| What the task requires |
Reproduce word for word every line of the entries below, from the line containing "967x516 pixels. Task: Select" through the final line, and nothing else.

....

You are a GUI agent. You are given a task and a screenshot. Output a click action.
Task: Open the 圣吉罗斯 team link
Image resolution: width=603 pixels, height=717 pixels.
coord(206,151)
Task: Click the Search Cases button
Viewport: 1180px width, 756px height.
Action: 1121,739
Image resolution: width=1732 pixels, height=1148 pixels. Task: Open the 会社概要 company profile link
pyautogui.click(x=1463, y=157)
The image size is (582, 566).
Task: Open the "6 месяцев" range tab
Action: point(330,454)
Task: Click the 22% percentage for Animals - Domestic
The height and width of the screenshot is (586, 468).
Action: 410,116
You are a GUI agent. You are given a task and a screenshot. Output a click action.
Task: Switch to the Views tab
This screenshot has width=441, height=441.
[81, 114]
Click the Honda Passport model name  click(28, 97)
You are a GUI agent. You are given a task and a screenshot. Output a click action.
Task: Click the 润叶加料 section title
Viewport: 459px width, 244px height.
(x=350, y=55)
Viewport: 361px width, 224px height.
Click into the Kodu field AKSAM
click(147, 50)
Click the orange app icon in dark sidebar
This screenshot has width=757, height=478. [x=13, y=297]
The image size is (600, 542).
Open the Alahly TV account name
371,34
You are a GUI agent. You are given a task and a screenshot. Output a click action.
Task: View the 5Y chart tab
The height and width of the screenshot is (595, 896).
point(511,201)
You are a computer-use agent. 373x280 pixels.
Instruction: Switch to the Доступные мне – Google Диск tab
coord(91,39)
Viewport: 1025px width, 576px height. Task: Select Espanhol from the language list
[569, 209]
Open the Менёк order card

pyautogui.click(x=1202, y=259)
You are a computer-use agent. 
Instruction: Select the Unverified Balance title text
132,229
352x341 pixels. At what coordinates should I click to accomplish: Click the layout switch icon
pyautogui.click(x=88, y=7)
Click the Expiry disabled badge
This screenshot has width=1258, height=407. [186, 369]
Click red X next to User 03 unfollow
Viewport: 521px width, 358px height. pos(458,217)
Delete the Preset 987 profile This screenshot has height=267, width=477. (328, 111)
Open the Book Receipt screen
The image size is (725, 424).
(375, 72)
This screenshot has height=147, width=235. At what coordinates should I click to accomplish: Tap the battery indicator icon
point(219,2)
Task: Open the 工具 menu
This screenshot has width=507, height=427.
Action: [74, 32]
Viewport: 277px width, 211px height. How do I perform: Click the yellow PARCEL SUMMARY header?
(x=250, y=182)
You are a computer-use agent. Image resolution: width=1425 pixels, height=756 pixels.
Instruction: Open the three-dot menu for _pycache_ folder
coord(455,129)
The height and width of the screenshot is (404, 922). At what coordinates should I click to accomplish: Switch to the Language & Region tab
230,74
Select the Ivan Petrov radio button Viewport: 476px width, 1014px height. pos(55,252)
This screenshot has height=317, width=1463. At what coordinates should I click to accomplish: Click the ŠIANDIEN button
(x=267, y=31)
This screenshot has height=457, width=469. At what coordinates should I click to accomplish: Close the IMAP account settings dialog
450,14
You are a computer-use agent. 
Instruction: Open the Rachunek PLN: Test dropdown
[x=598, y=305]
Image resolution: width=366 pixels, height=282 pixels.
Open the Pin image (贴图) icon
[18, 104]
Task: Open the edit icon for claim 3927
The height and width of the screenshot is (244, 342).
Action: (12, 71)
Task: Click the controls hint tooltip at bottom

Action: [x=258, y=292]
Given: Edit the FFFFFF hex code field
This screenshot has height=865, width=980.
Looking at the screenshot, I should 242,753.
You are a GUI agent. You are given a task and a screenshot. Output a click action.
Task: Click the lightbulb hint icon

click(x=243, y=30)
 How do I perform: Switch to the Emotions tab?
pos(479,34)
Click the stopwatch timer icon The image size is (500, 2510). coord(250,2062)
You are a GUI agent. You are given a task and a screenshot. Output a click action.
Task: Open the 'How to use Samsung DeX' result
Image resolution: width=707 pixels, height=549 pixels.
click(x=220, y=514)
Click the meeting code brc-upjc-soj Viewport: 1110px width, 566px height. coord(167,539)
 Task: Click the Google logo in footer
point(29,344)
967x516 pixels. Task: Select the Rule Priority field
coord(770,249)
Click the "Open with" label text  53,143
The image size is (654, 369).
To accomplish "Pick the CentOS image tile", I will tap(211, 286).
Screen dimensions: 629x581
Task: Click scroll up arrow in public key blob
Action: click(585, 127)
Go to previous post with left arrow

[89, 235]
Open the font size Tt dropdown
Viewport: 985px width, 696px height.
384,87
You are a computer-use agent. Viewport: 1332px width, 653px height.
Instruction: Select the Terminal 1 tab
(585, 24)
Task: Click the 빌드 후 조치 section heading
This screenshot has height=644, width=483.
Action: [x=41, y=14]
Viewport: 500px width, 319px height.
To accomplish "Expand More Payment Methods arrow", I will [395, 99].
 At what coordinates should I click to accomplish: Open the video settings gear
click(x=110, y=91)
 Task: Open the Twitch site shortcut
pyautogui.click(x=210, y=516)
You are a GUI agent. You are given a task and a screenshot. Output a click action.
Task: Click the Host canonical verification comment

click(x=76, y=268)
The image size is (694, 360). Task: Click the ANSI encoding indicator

....

| Written reply |
967x516 pixels. Task: Select the Rule Priority field
coord(770,249)
Click the "Open with" label text  53,143
The image size is (654, 369).
To accomplish "Pick the CentOS image tile", I will tap(211, 286).
Screen dimensions: 629x581
Task: Click scroll up arrow in public key blob
Action: click(585, 127)
Go to previous post with left arrow

[89, 235]
Open the font size Tt dropdown
Viewport: 985px width, 696px height.
384,87
You are a computer-use agent. Viewport: 1332px width, 653px height.
Instruction: Select the Terminal 1 tab
(585, 24)
Task: Click the 빌드 후 조치 section heading
This screenshot has height=644, width=483.
Action: [x=41, y=14]
Viewport: 500px width, 319px height.
To accomplish "Expand More Payment Methods arrow", I will [395, 99].
 At what coordinates should I click to accomplish: Open the video settings gear
click(x=110, y=91)
 Task: Open the Twitch site shortcut
pyautogui.click(x=210, y=516)
You are a GUI agent. You are given a task and a screenshot. Output a click action.
Task: Click the Host canonical verification comment

click(x=76, y=268)
The image size is (694, 360). Task: Click the ANSI encoding indicator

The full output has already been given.